• **Supplied text**:

....

Skip to main content

The Problem of Dark Data

A March New York Times article sounded warning bells for researchers: the scourge of dark data. Dark data doesn’t refer to anything secret or illegal, but rather data developed by the government and other organizations subject to loss. A more complete definition, often used in the corporate context, is "the information assets organizations collect, process and store during regular business activities, but generally fail to use for other purposes.” Concern over the loss of data that could lead to new discoveries has been especially equated with the loss of scientific data stored by agencies and other organizations. Much of this data is stored on government servers, with no legal obligation to remain available. The Trump administration’s proposed cuts to scientific research and agency funding has only increased the alarm felt by scientists and other researchers.

....

Condense the paragraph of the dark data piece above that begins "A March New York Times article" into a bulleted list of its main facts.

• **Given material**:

....

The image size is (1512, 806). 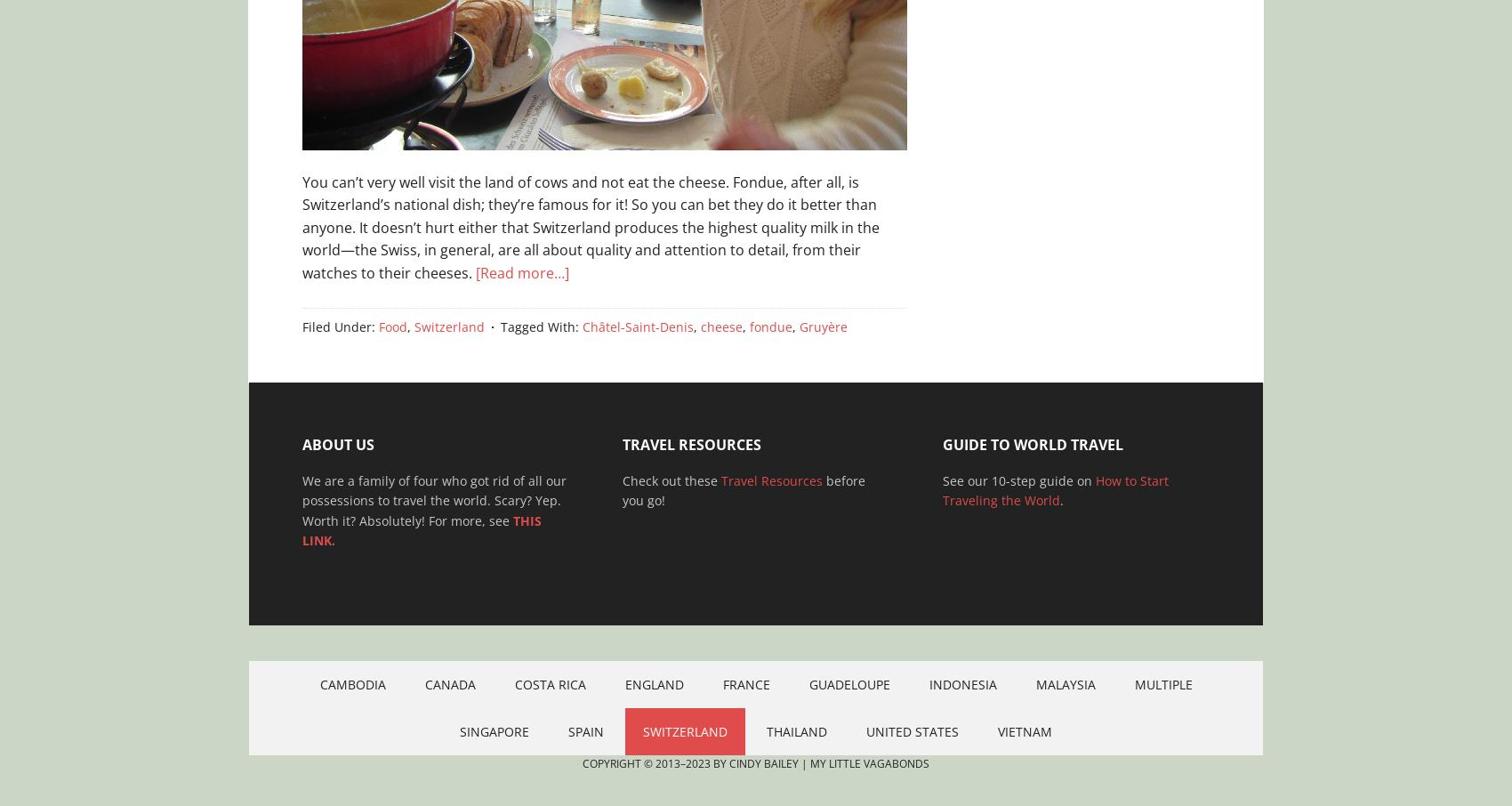 I want to click on 'Multiple', so click(x=1134, y=683).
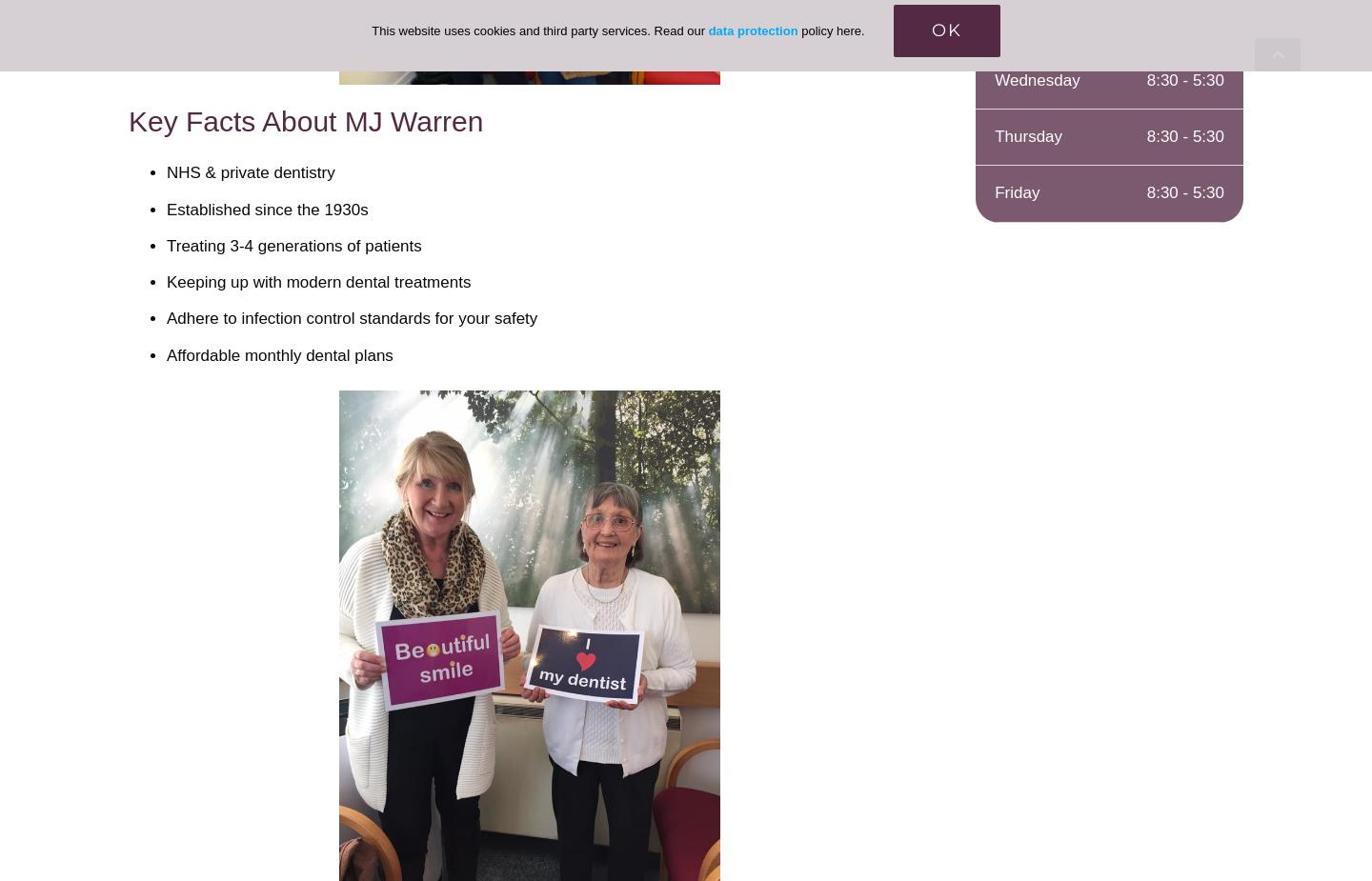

....

• **Answer to the task**:
- A March New York Times article warned researchers about dark data.
- Dark data is not secret or illegal. It is data developed by the government and other organizations that is subject to loss.
- A fuller definition, often used in the corporate context: "the information assets organizations collect, process and store during regular business activities, but generally fail to use for other purposes."
- Concern about losing data that could lead to new discoveries has focused especially on scientific data stored by agencies and other organizations.
- Much of this data sits on government servers, with no legal obligation to remain available.
- The Trump administration's proposed cuts to scientific research and agency funding have increased the alarm among scientists and other researchers.